New study shows Turks have strikingly low rates of citizenship engagement
ISTANBULTurks have a low engagement rate in citizenship activities other than casting their vote in elections, according a new joint academic survey.
According to the study conducted by Professor Ali Çarkoğlu from Koç University and Professor Ersin Kalaycıoğlu from Sabancı University, 70 percent of Turks see “working in social and political institutions” as being an “important part of being a good citizen.” This is far higher than the rate of respondents who cite membership of a political party, participating in a political demonstration, or signing a petition as being important.
The study was based on the findings of a poll carried out within the International Social Survey Program (ISSP) between February and April 2015.
The rates of Turks who said they have partaken in other paths of political participation were very low. Only 14 percent said they have signed a joint petition, 10 percent said they have participated in a political demonstration, 11 percent said they have participated in a political campaign rally, and only 6 percent said they have donated or collected money for a social or political activity. All these numbers were far lower than any other country.
Only 12 percent of Turkish citizens said they are a member of a political party and 6 percent said they are a member of a trade union - strikingly low levels compared to developed democracies.
Turkey ranked ahead of all other countries on the importance of casting a vote in terms of good citizenship, with 96 percent saying it is important. Turkey also topped the list for people saying paying taxes are important, with 96 percent saying it was an important citizenship duty.

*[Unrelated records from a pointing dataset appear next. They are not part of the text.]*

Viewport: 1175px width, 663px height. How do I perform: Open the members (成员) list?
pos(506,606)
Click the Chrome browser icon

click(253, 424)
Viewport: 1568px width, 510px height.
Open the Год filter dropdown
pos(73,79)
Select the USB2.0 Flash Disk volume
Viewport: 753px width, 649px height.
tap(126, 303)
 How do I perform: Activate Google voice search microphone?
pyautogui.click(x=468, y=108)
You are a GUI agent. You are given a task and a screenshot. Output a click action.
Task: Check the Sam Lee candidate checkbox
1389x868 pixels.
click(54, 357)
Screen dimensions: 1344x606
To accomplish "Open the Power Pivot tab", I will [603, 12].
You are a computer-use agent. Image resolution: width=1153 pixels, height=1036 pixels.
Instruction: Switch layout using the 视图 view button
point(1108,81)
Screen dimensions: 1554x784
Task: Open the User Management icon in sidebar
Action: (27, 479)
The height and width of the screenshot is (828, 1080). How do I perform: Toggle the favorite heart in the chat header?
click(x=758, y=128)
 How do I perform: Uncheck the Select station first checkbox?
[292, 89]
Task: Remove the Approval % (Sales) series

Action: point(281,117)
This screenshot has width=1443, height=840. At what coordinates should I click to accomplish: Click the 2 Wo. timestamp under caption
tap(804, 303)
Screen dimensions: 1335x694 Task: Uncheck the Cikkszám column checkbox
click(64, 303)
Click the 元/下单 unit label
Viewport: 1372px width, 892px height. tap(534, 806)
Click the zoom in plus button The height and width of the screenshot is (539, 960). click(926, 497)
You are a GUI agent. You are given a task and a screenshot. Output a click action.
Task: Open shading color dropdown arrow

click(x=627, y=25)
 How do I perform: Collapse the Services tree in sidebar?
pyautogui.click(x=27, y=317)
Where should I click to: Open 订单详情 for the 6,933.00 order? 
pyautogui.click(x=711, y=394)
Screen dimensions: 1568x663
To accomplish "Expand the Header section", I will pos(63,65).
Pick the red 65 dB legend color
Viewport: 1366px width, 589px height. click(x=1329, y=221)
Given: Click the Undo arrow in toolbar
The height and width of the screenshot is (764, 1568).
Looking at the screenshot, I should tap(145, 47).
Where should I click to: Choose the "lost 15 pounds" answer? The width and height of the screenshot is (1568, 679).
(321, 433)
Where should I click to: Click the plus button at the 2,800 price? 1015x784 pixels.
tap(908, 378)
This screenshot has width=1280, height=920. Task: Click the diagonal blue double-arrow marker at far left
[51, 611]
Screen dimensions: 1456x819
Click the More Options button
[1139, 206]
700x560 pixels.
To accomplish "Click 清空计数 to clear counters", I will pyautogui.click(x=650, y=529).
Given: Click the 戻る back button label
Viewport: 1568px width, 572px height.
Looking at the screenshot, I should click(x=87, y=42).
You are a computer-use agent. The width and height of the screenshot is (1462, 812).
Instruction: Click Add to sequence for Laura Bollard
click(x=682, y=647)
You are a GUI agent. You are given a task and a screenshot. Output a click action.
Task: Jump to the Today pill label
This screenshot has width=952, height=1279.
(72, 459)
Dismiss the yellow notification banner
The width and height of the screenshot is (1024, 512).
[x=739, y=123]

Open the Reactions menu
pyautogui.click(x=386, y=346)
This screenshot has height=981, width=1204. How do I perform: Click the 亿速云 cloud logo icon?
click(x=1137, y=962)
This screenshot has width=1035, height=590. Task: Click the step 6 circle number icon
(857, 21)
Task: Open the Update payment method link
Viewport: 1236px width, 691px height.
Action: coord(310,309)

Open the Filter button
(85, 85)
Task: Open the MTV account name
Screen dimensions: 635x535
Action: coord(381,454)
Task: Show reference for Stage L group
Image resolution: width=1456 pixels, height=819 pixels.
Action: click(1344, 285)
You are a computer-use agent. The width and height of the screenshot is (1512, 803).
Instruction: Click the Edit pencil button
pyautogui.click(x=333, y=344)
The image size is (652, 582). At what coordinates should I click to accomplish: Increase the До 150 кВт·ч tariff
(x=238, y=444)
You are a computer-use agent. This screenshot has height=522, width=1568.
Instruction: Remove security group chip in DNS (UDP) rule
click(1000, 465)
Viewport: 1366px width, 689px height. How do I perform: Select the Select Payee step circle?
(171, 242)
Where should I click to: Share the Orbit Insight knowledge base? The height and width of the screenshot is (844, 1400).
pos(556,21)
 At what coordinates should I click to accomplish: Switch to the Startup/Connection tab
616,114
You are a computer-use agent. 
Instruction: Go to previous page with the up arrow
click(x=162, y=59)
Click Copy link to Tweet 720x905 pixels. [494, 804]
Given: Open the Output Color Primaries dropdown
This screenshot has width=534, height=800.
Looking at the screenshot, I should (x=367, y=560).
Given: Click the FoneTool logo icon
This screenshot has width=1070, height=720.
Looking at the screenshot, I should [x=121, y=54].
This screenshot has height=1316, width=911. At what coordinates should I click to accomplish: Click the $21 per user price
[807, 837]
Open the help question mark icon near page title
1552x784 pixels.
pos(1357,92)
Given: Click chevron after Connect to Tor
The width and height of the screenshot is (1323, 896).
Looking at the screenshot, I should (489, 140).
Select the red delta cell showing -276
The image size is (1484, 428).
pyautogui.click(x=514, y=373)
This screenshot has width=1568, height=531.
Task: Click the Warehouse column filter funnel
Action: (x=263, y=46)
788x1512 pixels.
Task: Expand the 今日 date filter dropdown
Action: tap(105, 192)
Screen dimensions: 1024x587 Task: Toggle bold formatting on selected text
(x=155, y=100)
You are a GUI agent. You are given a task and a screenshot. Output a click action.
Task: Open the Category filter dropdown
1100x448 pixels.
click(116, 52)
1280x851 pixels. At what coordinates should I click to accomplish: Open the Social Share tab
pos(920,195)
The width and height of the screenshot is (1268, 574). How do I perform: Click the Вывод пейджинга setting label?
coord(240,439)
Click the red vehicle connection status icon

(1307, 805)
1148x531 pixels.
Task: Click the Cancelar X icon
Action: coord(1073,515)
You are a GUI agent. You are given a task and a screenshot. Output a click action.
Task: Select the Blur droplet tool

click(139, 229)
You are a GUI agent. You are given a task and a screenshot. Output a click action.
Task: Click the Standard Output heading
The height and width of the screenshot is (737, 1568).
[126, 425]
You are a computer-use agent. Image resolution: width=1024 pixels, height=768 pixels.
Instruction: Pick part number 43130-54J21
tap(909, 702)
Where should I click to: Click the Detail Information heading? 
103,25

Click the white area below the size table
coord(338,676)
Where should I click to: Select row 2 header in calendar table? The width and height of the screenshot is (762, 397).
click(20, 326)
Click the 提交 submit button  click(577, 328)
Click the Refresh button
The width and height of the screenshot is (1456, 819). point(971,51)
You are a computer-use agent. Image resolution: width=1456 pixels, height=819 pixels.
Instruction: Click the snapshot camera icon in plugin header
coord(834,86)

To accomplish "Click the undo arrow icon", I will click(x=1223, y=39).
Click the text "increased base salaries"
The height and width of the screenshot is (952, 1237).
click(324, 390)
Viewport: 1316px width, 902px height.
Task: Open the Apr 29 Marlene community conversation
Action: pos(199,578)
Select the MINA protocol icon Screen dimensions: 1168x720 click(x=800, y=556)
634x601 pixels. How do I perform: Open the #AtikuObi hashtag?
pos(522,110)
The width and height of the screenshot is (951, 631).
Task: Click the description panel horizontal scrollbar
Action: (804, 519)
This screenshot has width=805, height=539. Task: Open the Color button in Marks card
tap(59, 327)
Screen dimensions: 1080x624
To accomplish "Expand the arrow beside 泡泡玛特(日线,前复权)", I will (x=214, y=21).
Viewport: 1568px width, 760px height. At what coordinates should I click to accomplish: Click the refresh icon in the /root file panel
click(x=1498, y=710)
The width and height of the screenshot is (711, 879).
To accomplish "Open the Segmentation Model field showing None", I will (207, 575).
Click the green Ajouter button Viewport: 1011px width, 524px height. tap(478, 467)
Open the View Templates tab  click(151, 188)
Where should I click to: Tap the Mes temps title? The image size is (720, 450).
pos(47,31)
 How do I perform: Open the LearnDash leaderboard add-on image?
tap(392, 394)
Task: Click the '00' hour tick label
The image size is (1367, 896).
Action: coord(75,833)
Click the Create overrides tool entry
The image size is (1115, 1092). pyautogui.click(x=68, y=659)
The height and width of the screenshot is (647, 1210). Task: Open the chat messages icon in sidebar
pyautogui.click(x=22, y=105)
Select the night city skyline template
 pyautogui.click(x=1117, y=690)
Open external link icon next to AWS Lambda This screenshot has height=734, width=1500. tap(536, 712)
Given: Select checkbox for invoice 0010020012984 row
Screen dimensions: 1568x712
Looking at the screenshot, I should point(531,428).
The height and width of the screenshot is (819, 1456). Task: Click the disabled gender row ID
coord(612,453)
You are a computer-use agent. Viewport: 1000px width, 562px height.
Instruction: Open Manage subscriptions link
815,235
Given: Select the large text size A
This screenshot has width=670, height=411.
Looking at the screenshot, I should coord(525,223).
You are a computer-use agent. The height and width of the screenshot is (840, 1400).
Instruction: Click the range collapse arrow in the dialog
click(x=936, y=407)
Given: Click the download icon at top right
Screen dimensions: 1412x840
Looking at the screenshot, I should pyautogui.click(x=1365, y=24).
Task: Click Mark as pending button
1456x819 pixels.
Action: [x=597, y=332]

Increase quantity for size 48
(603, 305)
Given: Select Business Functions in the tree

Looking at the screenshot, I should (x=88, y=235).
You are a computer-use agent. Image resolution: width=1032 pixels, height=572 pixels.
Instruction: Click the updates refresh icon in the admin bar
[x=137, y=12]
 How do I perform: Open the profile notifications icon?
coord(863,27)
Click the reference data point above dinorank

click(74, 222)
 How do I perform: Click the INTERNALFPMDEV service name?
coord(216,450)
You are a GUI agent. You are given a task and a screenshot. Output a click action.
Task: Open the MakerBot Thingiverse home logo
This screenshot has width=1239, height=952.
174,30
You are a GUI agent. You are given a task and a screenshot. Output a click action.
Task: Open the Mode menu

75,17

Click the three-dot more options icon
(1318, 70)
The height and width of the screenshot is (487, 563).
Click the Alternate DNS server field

Turkey ranked in the top three countries for respondents saying “working in social and political institutions” is an important part of being a good citizen, with 70 percent saying it is important. Some 93 percent of Turkish respondents said giving a priority to ethical values in shopping is an important part of good citizenship, but only 11 percent said they had ever bought or boycotted an item for political, ethical or environmental reasons.